• _Exercise task_
Please rewrite the rows below with every "pixels" changed to "px" and nothing else altered. Leave the pictures out of your answer.

──────────

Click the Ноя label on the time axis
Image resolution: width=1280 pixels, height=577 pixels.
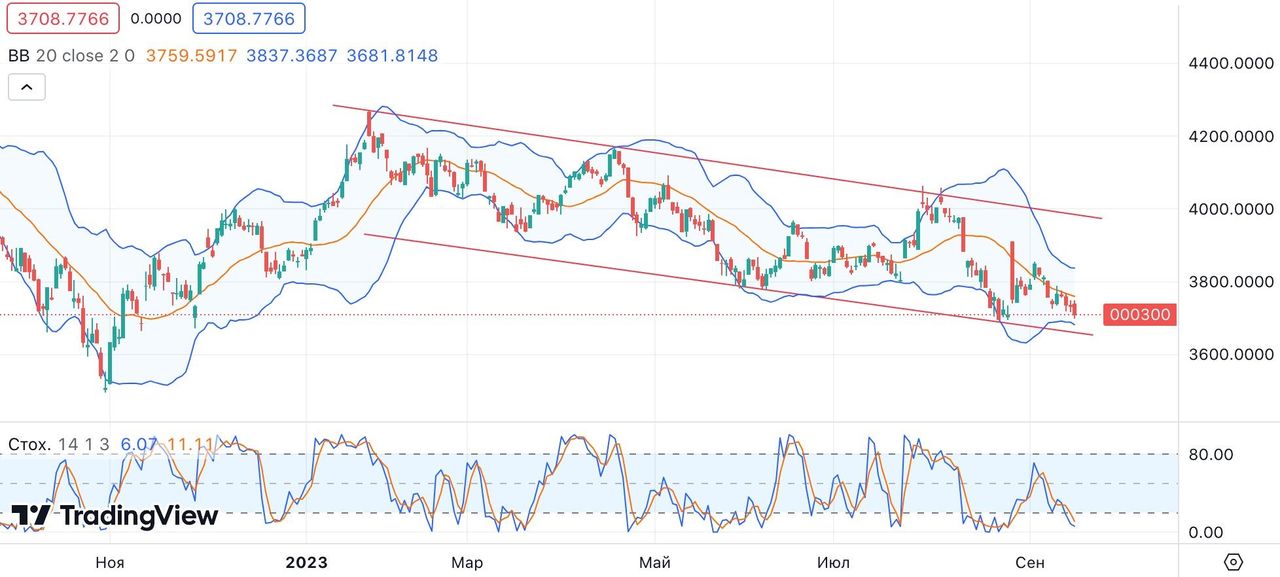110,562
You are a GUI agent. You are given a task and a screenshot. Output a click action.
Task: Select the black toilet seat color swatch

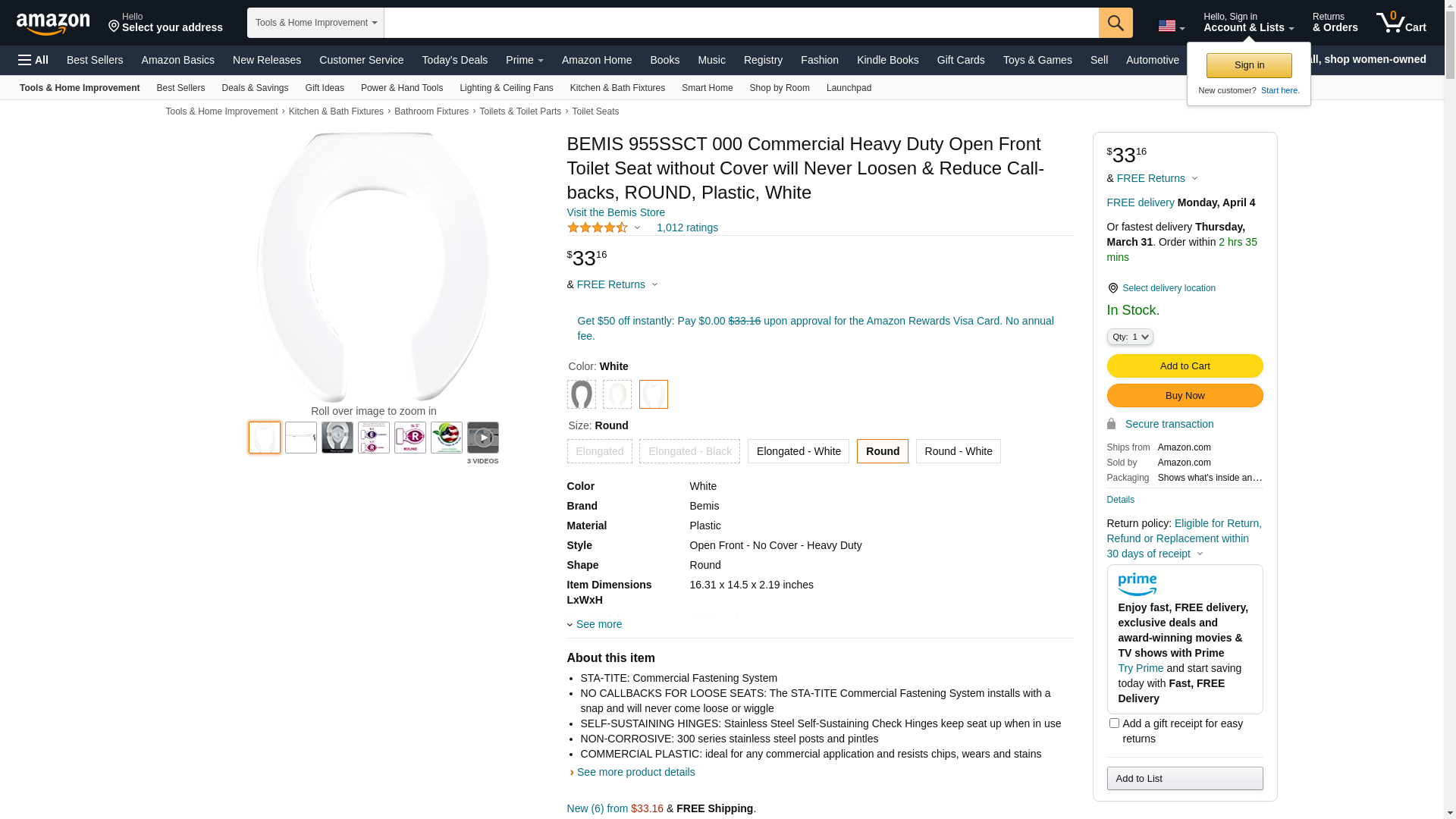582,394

──────────

• _Expected answer_
Click the Ноя label on the time axis
Image resolution: width=1280 px, height=577 px.
110,562
You are a GUI agent. You are given a task and a screenshot. Output a click action.
Task: Select the black toilet seat color swatch

582,394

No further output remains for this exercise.